##### Listed entries #####

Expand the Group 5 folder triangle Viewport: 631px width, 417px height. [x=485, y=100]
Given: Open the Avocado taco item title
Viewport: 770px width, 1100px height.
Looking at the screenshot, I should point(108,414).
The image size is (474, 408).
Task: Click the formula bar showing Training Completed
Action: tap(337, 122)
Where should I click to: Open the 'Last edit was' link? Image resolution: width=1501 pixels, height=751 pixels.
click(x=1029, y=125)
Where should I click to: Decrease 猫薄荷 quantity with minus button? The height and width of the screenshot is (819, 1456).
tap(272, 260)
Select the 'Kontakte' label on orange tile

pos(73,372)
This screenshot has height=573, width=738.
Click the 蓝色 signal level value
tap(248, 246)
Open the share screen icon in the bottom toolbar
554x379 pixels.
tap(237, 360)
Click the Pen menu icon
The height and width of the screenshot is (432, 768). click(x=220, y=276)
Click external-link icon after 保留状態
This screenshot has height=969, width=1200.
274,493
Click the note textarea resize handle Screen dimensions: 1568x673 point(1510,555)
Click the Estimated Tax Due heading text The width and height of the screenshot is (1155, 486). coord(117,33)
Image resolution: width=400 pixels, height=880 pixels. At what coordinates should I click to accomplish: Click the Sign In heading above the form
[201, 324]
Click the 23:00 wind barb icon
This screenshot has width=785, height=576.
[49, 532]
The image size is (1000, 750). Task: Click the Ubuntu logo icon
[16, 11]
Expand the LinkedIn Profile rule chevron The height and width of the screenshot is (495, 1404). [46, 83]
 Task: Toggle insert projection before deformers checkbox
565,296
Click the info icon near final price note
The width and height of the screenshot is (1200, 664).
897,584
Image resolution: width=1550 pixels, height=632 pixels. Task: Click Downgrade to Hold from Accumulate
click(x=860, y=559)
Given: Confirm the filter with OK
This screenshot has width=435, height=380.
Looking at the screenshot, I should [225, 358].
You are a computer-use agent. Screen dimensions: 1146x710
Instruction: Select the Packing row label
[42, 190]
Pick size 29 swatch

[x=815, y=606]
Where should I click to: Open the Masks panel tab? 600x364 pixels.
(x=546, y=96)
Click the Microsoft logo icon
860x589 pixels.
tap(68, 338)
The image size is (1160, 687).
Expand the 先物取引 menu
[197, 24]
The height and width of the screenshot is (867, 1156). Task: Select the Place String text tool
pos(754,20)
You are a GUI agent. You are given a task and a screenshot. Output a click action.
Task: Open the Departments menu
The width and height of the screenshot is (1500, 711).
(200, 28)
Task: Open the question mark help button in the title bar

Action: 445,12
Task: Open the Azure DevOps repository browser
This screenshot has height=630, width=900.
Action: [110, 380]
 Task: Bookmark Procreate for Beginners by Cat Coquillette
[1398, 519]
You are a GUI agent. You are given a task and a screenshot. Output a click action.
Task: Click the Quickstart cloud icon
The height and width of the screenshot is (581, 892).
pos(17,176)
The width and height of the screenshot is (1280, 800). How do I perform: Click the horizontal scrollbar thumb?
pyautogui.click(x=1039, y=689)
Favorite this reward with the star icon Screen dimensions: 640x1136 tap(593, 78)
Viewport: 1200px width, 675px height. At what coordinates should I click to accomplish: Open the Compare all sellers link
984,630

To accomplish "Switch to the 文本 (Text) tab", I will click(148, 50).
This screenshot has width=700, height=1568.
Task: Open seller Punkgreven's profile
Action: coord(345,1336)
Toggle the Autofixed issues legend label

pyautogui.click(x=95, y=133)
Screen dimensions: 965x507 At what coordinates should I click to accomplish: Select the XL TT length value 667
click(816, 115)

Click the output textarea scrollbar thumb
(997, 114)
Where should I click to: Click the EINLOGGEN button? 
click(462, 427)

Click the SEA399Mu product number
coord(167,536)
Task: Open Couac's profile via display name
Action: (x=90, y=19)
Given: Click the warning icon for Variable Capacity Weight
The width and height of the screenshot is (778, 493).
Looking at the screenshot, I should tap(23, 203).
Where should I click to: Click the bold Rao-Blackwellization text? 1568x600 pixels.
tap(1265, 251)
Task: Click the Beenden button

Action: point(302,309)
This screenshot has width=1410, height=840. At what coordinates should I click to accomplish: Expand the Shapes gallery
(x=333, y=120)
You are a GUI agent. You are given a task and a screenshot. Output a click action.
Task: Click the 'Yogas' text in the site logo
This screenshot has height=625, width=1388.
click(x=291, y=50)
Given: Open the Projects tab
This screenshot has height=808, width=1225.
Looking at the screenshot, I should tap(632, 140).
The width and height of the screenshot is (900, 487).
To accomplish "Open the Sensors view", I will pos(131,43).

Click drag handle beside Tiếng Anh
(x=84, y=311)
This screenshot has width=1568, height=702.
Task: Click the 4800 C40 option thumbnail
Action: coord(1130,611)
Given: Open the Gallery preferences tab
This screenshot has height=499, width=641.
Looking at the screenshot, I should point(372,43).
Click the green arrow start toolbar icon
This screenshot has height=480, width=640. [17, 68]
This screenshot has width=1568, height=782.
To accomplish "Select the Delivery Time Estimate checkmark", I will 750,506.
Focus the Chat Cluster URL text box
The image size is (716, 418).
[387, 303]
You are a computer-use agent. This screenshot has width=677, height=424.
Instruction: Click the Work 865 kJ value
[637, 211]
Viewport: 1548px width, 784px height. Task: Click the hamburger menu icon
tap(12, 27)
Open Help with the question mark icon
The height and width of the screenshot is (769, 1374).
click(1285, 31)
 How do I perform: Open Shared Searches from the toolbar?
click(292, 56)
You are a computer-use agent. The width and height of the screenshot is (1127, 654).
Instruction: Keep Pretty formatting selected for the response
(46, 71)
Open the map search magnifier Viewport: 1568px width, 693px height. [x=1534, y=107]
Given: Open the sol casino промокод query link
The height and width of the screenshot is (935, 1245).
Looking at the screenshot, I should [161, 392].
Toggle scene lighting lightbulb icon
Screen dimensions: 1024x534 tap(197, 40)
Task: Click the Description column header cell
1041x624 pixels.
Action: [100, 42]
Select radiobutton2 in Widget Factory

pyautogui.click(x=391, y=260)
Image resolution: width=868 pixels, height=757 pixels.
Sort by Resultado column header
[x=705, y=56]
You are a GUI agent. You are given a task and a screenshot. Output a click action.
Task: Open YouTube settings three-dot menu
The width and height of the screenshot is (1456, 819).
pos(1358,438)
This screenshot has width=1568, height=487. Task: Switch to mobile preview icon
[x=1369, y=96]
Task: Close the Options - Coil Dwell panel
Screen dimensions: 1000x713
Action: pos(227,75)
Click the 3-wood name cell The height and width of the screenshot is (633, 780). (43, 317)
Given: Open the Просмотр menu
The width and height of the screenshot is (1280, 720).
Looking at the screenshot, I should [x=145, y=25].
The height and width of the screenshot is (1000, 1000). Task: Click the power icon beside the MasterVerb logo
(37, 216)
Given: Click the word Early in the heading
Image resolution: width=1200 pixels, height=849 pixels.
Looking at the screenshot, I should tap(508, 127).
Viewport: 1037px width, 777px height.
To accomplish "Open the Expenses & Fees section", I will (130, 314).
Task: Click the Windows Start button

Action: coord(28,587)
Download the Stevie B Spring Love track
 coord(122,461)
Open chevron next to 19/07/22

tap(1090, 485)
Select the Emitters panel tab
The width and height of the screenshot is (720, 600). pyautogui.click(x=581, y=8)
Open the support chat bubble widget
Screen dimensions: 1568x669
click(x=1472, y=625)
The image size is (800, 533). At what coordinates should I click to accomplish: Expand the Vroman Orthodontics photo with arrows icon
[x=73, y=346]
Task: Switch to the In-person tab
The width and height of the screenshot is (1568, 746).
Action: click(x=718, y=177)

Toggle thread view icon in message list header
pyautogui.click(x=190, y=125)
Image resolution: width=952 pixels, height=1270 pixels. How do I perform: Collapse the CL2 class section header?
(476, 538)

#####

**The problem**
Look through the material and copy each line that has "computer".

**Answer for this exercise**
You are a computer-use agent. Screen dimensions: 1146x710
You are a computer-use agent. This screenshot has width=677, height=424.
You are a computer-use agent. The width and height of the screenshot is (1127, 654).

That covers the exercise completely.